Le plus important, c’est l’apparence : on découvre des salles d’attente et de soins pimpantes, des clients et des employés heureux. Mais surtout, la figure mise en avant, c’est Tracy Cohen Sayag, la PDG du groupe, fille du fondateur Massou Cohen. Une égérie, dans la grande tradition des patrons cool et copieusement médiatisés, à la Jeff Bezos ou Elon Musk. “La façon la plus efficace de trouver des clients est d’aller à leur rencontre, analyse Alessandro Gandini. Les réseaux sociaux le permettent. Instagram est une machine publicitaire, qui permet de cibler une audience grâce aux algorithmes.” La communication est maîtrisée de A à Z et les codes utilisés sont les mêmes que ceux des influenceurs ou des marques. “Le principe de monter des cliniques est une bonne chose dans une logique de regrouper des praticiens, partager le matériel, les locaux et les connaissances, expose Louis*, mais ce qui me dérange, c’est la patientèle visée qui se rapproche plus d’une clientèle. Qu’une clinique devienne une marque, avec des slogans publicitaires est plutôt déloyal.” En octobre dernier, la directrice de la communication du groupe, Clara Sabban, n’hésitait pas sur Twitter à inviter Édouard Philippe à “rendre visite à la Clinique des Champs Élysées pour donner une seconde vie à ses sourcils”. Hashtag buzz. Malgré son omniprésence dans les médias, la Clinique des Champs Élysées n’a pas souhaité répondre plus amplement à nos questions pour ne pas prendre de “parti pris” sur le sujet “sensible” des jeunes et de la médecine esthétique. Certes. On ne saura donc pas si la chaîne impose un dress code à ses employés tirés à quatre épingles, ni de quelle façon elle travaille avec des psychologues comme elle le prétend sur son site Internet, ni si elle propose des prestations gratuites à des influenceurs en échange de visibilité sur les réseaux sociaux.

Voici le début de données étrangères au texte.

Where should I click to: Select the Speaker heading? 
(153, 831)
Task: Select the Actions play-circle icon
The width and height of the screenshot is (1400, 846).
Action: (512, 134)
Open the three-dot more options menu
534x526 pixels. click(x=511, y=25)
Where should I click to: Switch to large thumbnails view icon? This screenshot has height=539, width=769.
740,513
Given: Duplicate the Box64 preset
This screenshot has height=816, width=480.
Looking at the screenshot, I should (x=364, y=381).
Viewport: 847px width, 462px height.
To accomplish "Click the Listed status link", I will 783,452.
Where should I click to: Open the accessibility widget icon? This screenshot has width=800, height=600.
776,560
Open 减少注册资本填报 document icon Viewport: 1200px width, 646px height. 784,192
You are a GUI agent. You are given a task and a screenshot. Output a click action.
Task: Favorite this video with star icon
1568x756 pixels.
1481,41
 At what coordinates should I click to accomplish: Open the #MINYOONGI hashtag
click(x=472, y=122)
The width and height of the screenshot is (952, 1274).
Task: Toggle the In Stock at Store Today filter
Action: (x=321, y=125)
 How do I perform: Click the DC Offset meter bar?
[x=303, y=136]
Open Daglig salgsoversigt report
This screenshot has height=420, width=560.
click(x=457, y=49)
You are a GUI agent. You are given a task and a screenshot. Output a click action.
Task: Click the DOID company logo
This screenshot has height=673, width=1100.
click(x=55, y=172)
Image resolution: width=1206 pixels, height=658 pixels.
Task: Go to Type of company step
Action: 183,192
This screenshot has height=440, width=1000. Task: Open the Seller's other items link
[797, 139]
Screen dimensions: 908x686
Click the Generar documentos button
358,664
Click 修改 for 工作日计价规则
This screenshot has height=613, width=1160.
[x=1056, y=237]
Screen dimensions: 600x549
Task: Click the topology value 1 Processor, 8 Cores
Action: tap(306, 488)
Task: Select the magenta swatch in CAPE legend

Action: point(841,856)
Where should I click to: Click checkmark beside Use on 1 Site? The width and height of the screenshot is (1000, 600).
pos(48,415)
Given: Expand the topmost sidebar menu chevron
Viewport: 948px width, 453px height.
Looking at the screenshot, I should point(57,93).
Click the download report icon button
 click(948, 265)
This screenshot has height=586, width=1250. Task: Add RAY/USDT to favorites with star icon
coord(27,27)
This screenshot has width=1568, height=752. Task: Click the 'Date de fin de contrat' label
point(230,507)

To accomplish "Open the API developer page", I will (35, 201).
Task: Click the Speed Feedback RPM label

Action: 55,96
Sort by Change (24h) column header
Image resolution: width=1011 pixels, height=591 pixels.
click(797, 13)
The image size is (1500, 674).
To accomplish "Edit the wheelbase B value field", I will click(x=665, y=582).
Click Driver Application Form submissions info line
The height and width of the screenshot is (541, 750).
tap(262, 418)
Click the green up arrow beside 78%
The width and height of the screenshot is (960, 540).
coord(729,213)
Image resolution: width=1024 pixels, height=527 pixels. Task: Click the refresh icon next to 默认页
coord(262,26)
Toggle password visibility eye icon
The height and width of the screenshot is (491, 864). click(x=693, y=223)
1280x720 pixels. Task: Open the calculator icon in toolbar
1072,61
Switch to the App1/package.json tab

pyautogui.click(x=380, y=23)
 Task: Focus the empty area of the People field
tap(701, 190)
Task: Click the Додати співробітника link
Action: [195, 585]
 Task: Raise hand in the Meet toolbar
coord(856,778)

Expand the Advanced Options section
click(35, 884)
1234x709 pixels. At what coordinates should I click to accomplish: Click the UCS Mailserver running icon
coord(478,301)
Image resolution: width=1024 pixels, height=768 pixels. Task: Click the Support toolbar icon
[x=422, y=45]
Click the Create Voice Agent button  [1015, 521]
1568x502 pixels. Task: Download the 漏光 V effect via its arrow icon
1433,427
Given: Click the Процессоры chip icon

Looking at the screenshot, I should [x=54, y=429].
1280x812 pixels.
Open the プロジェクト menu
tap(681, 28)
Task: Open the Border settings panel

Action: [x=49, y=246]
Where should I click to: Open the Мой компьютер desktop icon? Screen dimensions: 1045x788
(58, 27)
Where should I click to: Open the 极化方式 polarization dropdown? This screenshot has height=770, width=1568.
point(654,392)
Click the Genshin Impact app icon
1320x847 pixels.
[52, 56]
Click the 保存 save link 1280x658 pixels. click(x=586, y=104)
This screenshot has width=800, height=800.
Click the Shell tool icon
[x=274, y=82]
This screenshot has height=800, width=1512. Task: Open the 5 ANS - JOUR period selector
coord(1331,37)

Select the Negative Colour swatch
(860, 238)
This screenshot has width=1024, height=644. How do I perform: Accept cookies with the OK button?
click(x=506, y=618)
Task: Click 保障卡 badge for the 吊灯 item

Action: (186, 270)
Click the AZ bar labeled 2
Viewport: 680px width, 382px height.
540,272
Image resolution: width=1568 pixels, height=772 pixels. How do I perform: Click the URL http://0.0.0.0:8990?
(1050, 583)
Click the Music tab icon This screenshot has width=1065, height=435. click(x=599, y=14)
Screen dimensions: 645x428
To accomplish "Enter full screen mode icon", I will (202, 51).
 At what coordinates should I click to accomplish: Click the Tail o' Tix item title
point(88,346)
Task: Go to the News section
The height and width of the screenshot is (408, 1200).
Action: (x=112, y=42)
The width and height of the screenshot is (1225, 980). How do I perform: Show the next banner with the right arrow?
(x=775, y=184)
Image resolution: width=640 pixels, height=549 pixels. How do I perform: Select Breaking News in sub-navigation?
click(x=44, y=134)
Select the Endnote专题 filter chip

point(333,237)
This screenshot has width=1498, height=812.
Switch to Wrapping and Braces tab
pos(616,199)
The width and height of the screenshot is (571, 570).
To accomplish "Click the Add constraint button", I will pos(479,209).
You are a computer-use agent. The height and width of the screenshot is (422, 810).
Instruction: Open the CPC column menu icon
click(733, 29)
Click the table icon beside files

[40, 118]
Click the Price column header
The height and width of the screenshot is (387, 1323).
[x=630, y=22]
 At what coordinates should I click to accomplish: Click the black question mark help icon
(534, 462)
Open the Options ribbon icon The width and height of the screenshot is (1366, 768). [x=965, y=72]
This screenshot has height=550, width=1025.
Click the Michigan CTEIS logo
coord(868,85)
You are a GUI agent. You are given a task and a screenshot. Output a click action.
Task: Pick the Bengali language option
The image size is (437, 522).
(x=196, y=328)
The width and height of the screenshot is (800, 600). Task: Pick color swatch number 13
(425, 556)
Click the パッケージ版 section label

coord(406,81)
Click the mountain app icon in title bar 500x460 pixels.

“Tous les vices à la mode passent pour vertus”, écrivait Molière dans Dom Juan. Visionnaire, alors que la mode est plus que jamais à l’orgueil, racine de tous les vices et premier péché capital, dont profite l’avarice pratiquée par des entrepreneurs marchands de beauté. Si la Clinique des Champs Élysées tient son nom de la célèbre avenue parisienne, celle-ci est elle-même nommée d’après le lieu réservé au séjour des âmes vertueuses dans l’Enfer des mythologies antiques. Allégorie involontaire, sans doute, mais terriblement judicieuse. La boucle est bouclée.